Welcome to the Sixth Summer School on Statistical Methods for Linguistics and Psychology, 12-16 September 2022
Application, dates, location
- Dates: 12-16 September 2022.
- Times: 9AM-5PM daily.
- Location: The summer school will be held at the Griebnitzsee campus in Potsdam.
- Application period: 17 Sept 2021 to 1 April 2022. Applications are closed. Decisions will be announced around 15 April 2022.
Brief history of the summer school, and motivation
The summer school was started by Shravan Vasishth in 2017, as part of a methods project
funded within the SFB 1287
. The summer school aims to fill a gap in statistics education, specifically within the fields of linguistics and psychology. One goal of the summer school is to provide comprehensive training in the theory and application of statistics, with a special focus on the linear mixed model. Another major goal is to make Bayesian data analysis a standard part of the toolkit for the linguistics and psychology researcher. Over time, the summer school has evolved to have at least four parallel streams: beginning and advanced courses in frequentist and Bayesian statistics. These may be expanded to more parallel sessions in future editions. We typically admit a total of 120 participants (in 2019, we had some 450 applications). In addition to the all-day courses, we regularly invite speakers to give lectures on important current issues relating to statistics. Previous editions of the summer school:
Code of conduct
All participants will be expected to follow the (code of conduct
, taken from StanCon 2018
. In case a participant has any concerns, please contact any of the following instructors: Audrey Bürki, Anna Laurinavichyute, Shravan Vasishth, Bruno Nicenboim, or Reinhold Kliegl.
Invited keynote speakers
- Prof. Dr. Lena Jäger, Zürich, Switzerland. (Tuesday, 13 Sept 2022, 5-6PM). Title and abstract coming soon.
- Prof. Dr. Riccardo Fusaroli. (Thursday, 15 Sept 2022, 5-6PM).
Title: Standing on the shoulders of normal-sized people. Promise and challenges of cumulative statistical approaches
We often hear that Newton stood on the shoulders of giants and that science is a cumulative enterprise where new research builds on previous results. This conception of science relates to a commonly cited benefit of Bayesian approaches: their ability to integrate diverse sources of information, e.g. results of previous studies as informed priors. However, this practice is rarely seen in the literature. One possible explanation could be that we remain skeptic of scientific findings in our own field; that is, we know that we stand on the shoulders of normal-sized, fallible people (just as we ourselves are), rather than on the shoulders of giants. This raises the question of how we best integrate fallible findings from previous analyses in our studies.
In this talk I will tackle this issue using a combination of simplified simulations, and the concerns arisen in concrete studies using informed priors.

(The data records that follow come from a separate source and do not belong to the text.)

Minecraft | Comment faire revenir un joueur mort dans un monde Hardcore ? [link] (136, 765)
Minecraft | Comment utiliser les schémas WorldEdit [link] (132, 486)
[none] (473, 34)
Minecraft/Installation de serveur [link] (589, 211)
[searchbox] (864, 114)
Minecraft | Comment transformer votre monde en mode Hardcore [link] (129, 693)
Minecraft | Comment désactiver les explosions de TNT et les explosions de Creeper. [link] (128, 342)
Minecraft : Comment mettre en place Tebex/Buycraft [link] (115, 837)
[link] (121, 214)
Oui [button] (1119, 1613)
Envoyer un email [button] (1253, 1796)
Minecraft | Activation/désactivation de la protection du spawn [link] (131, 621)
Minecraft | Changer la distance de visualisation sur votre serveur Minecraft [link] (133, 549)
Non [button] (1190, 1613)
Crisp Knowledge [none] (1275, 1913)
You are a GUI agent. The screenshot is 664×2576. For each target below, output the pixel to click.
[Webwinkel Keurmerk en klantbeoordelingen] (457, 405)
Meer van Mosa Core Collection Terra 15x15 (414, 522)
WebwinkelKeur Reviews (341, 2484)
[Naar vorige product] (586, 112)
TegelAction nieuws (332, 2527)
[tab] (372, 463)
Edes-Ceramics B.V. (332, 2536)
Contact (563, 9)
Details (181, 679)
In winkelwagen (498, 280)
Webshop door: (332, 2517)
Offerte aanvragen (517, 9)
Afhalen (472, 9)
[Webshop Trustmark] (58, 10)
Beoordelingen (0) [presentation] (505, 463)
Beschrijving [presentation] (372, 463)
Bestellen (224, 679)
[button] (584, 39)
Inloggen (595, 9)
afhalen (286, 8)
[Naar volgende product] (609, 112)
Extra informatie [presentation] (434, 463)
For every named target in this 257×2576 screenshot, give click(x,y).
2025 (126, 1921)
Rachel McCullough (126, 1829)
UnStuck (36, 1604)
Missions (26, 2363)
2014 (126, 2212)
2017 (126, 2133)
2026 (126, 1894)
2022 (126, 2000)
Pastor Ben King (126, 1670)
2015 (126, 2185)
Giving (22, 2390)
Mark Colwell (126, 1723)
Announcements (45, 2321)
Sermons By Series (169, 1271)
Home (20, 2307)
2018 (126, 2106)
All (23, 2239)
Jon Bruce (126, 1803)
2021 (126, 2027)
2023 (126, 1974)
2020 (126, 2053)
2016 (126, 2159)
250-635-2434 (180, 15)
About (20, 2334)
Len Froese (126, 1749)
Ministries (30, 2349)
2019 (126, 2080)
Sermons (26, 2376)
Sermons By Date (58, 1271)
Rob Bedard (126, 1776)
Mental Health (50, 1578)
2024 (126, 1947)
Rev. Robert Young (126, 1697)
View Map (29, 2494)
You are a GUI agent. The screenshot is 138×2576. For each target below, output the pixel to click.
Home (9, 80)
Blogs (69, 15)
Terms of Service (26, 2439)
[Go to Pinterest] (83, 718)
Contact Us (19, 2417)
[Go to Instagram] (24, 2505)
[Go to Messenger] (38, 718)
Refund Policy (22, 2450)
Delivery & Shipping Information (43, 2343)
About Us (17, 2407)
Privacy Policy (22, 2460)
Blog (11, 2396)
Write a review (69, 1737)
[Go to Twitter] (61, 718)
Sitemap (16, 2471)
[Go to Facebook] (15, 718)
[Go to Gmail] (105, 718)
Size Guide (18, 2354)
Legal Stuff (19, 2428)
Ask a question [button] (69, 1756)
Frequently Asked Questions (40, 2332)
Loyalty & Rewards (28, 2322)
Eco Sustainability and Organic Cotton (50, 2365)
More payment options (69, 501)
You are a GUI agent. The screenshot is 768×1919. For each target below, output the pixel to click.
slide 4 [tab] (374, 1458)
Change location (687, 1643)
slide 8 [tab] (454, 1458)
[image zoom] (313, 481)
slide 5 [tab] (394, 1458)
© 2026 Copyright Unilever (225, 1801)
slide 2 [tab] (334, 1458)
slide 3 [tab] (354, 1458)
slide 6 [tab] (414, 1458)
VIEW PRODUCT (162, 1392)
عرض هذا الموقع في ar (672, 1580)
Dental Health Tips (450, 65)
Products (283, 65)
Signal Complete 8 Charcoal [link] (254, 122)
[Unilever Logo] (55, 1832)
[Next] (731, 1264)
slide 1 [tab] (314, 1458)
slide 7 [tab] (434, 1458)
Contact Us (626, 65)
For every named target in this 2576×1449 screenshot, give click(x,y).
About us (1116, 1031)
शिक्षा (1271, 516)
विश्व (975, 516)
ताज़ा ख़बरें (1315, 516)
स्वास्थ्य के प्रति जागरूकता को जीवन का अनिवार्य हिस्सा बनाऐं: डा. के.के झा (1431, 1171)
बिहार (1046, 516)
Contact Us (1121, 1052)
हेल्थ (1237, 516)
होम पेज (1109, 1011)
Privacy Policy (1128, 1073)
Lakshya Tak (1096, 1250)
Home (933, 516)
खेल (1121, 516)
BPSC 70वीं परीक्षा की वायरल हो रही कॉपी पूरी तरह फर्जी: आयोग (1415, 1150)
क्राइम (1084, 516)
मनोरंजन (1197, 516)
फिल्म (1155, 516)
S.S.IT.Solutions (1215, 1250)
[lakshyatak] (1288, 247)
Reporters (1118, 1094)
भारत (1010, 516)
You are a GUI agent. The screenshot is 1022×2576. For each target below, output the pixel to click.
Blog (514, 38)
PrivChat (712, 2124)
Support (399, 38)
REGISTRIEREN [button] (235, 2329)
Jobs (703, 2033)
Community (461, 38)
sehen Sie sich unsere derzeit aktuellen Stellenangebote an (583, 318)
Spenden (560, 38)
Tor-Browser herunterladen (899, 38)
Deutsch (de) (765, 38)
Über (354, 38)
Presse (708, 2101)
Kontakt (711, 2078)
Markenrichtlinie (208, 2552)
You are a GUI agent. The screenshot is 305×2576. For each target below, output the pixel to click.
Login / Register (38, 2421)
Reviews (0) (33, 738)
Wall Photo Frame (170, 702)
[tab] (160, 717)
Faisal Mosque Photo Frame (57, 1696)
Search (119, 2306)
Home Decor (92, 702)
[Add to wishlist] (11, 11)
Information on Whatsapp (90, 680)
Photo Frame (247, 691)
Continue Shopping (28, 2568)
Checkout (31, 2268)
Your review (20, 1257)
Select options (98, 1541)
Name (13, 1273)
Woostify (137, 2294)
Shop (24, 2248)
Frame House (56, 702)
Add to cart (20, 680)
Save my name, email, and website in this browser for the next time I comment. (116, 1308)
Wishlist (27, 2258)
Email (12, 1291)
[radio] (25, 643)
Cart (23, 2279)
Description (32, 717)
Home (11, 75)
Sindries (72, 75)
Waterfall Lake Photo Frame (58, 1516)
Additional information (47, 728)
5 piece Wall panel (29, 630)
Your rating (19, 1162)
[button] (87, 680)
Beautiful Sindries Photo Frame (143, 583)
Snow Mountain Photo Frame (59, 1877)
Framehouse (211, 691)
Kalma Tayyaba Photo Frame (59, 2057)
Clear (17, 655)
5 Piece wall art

First I will cover simulation-based studies of posterior passing: what happens when we use previous posterior estimates as priors, in a sterilized in silico environment? I will then let the complexity of real research slowly creep in: from linear chains of one study following the other, to interrupted chains due to publication bias, to meandering forking paths where studies know and include only some of the literature. These simulations show that posterior passing is slowed down by complexity, but still provides the best solution for this cumulative enterprise.
With the simulations at hand, I will turn to real application scenarios, where previous literature and expert opinions are used to build informed priors. Novel concerns arise: hierarchical structures of expectations, heterogeneity of studies, undue levels of confidence, etc.
Based on these results, I will advocate for a critical use of informed priors, involving comparisons between informed priors and alternative (e.g. skeptical) priors, and explicit testing of inferential robustness.
Curriculum and schedule
: All participants are invited to an evening of
snacks and general hanging out together on Monday and Wednesday 5PM onwards (CEST) .
We offer foundational/introductory and advanced courses in Bayesian and frequentist statistics. When applying, participants are expected to choose only one stream.
This year, there will be a special series of lectures by Ralf Engbert that everyone is welcome to attend.
- Special short course: Introduction to Dynamical Models in Cognitive Science (all participants are welcome, no need to register). Taught by Ralf Engbert, assisted by Lisa Schwetlick and Maximilian Rabe. Tuesday and Thursday afternoon.
This course is an introduction to Dynamical Models with examples from various fields of cognitive science. Preliminary list of topics: Analysis and modeling of dynamical systems and random walks, decision times, eye movement control in reading and scene perception, likelihood function for dynamical models. Course Materials will be made available online before the summer school. Textbook:
Timing: Monday, Wednesday, Friday: 3:00-4:30.
How to apply: People who are selected for the summer school will be asked to apply to this special course through a separate application form.
- Introduction to Bayesian data analysis (maximum 30 participants). Taught by Shravan Vasishth, assisted by Anna Laurinavichyute, and Paula Lissón
This course is an introduction to Bayesian modeling, oriented towards linguists and psychologists. Topics to be covered: Introduction to Bayesian data analysis, Linear Modeling, Hierarchical Models. We will cover these topics within the context of an applied Bayesian workflow that includes exploratory data analysis, model fitting, and model checking using simulation. Participants are expected to be familiar with R, and must have some experience in data analysis, particularly with the R library lme4.
Previous year's course web page: all materials (videos etc.) from the previous year are available here.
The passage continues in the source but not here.